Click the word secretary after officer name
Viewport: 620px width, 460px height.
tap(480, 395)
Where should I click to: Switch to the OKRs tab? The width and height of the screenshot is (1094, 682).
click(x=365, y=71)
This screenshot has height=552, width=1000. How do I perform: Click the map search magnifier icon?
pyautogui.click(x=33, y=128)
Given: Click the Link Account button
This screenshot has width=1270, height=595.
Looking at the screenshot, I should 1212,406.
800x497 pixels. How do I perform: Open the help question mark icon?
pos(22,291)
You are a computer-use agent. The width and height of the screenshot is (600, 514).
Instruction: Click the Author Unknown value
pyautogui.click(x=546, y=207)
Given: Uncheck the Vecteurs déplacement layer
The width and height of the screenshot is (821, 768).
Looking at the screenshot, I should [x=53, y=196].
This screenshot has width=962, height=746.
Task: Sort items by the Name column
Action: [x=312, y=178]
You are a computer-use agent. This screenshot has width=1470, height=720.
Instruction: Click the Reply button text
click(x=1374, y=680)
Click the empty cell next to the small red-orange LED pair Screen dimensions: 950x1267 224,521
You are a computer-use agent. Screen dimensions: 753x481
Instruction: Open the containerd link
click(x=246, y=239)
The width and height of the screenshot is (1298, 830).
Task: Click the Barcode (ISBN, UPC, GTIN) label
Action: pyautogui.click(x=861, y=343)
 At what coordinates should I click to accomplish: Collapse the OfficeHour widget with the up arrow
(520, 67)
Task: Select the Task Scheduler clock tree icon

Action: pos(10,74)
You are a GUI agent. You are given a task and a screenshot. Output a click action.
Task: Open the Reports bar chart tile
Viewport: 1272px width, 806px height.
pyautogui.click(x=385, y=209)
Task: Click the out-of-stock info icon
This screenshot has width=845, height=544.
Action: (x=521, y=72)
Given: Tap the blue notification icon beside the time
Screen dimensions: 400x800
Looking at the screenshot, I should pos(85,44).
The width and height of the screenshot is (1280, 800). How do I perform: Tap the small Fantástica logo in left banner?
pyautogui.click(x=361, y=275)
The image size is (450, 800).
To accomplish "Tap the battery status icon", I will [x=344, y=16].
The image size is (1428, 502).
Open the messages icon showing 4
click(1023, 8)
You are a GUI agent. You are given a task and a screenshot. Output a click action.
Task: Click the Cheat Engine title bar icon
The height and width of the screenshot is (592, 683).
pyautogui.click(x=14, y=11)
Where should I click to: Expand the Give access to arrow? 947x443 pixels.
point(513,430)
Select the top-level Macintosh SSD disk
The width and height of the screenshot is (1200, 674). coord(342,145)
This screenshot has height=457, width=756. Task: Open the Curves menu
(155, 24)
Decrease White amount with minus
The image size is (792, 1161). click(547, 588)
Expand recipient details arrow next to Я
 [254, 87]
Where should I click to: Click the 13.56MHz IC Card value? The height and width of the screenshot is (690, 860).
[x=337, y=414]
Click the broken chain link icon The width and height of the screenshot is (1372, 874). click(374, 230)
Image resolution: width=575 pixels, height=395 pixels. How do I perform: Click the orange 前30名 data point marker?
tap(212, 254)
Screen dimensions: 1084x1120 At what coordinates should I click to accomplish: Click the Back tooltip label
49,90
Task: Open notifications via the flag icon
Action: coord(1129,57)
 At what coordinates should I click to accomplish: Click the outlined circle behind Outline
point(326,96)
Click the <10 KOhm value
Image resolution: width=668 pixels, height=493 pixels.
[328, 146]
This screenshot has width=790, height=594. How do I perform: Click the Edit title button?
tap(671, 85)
━━━━━━━━━━━━━━━━━━━━
[Task requirements]: Find every line in the records that has the word "agent". Copy those lines.

[Written answer]:
You are a computer-use agent. The width and height of the screenshot is (600, 514).
You are a computer-use agent. This screenshot has width=1470, height=720.
You are a computer-use agent. Screen dimensions: 753x481
You are a GUI agent. You are given a task and a screenshot. Output a click action.
You are a GUI agent. You are given a task and a screenshot. Output a click action.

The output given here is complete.